Editor-in-Chief's note: The original submission contained significantly more profanity than what appears here. We tried.
I refer to the headlines and commentary surrounding Obscure Scarlet choosing Dante Higashino as its master.
They are f*cking abhorrent.
My family has spent generations caring for the Regalias in the Sanctum's possession. My grandmother knew that they had moods before she knew her prayers. My father nearly lost his head to the Nameless when he forgot to ask it for permission to shift it into another room before the Meridian Hall underwent renovations. I grew up in those halls. I know what it looks like when a Regalia tolerates someone, and I know—I know—what it looks like when one chooses. There is no faking it.
The Regalia are Living Weapons. The Godshards are their hearts, their cores.
This book's true home is on another platform. Check it out there for the real experience.
Obscure Scarlet chose Dante after being in hibernation for hundreds of years.
So why are we pretending this is a scandal?
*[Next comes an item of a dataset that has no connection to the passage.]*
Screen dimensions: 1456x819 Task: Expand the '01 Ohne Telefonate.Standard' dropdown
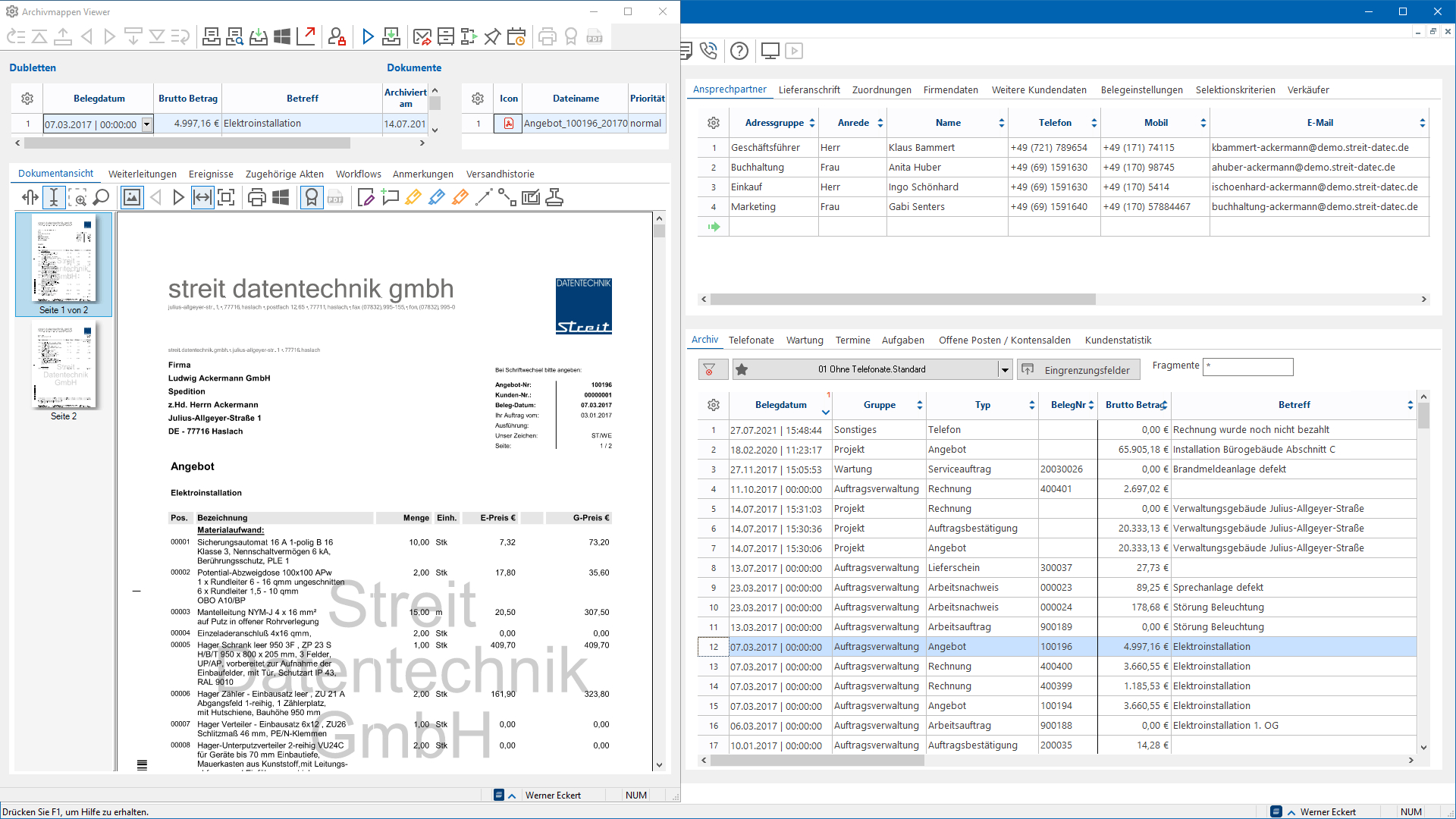(1005, 369)
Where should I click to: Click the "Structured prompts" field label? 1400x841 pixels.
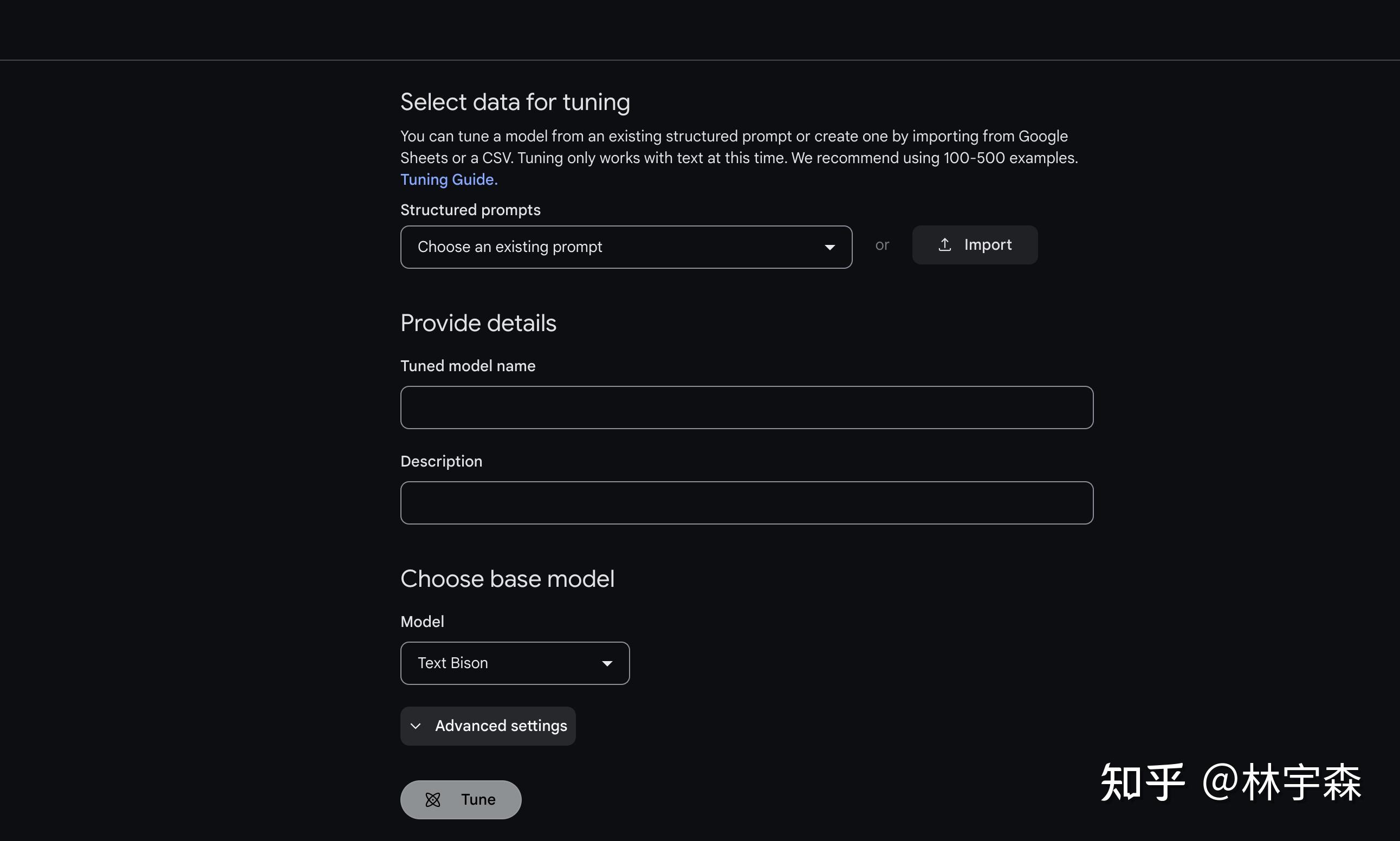[x=470, y=210]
Just a month ago, we had a ceremony for Mr Jia Wenwu when he inherited Golden Conquest, didn't we? When it was passed from father to son, something that we hardly see? I was there for the feasts, the tears and the booze. Sometimes, people thought that Wenwu had somehow earned the Regalia.
It's not tradition for people to earn their Regalia, but it's tradition for them to be celebrated when they get one.
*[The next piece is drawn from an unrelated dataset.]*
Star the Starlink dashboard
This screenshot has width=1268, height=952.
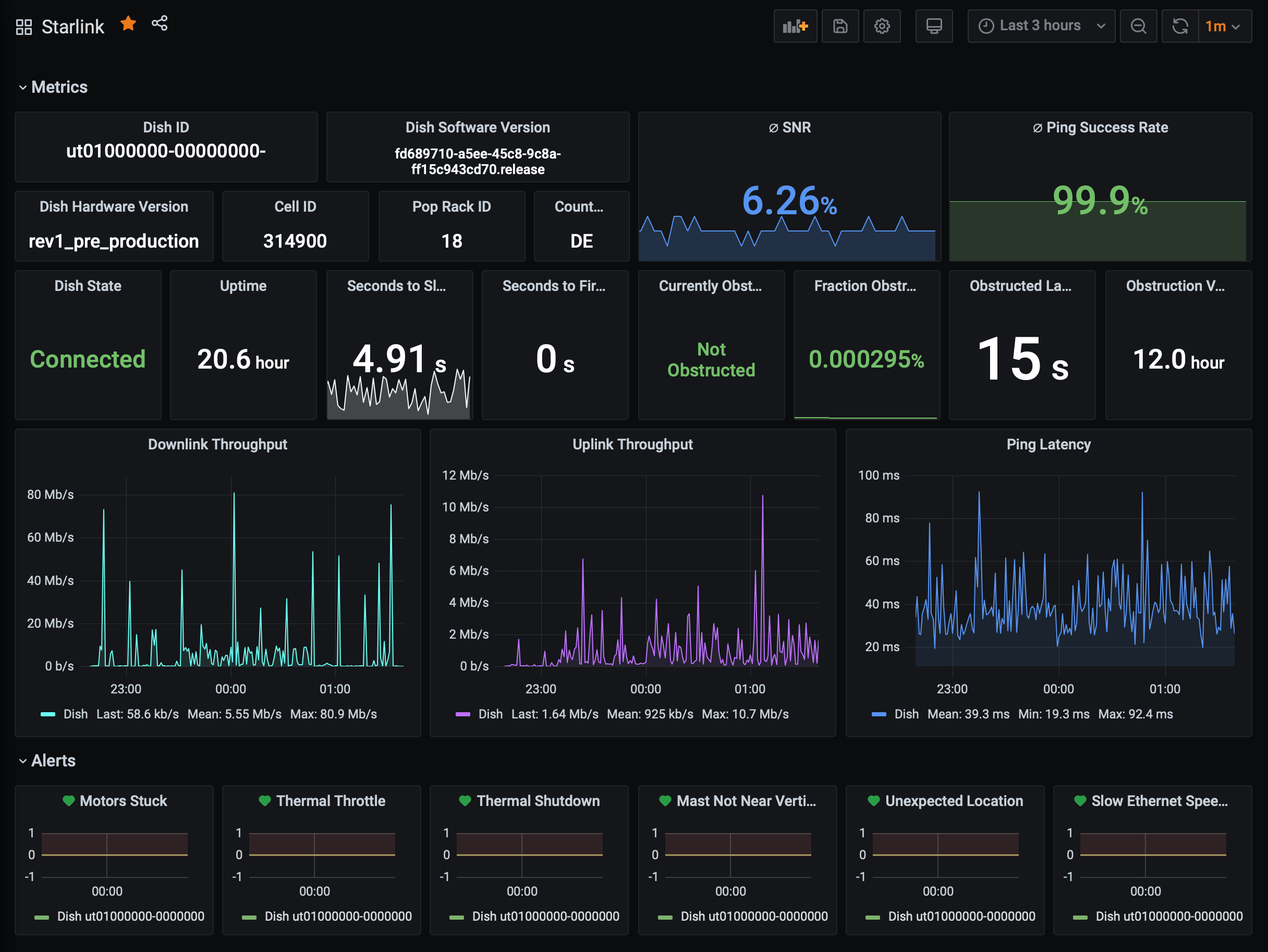click(128, 24)
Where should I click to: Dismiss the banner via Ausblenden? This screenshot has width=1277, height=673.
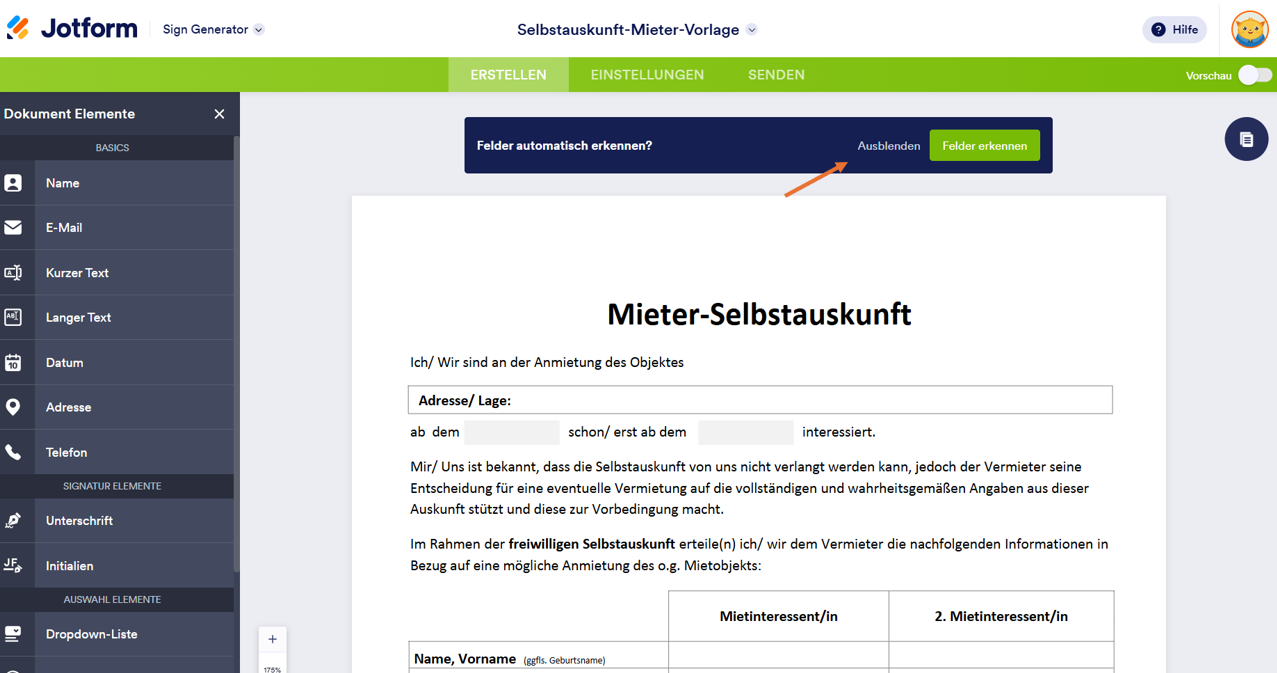888,145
But none of those previous masters was an Aberrant. And it's remarkable, isn't it, how quickly the tradition dissolved the moment one was.
The Regalia chose. That has always been enough. It should be enough now.
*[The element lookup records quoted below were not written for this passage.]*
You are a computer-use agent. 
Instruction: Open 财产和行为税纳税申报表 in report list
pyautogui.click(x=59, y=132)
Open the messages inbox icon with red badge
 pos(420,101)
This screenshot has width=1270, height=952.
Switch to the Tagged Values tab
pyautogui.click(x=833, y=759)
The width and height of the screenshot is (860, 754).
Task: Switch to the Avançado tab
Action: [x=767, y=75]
I keep thinking about the people writing these pieces, asking these questions, demanding that Dante justify what Obscure Scarlet already settled. I wonder if they have any real sense of what they're dismissing. I suspect, if they did, they'd find it a lot harder to keep writing such nonsense.
In any case. I have work to do. Your weapons don't make themselves. The Regalias don't care much for all this noise—and neither, I've decided, do I.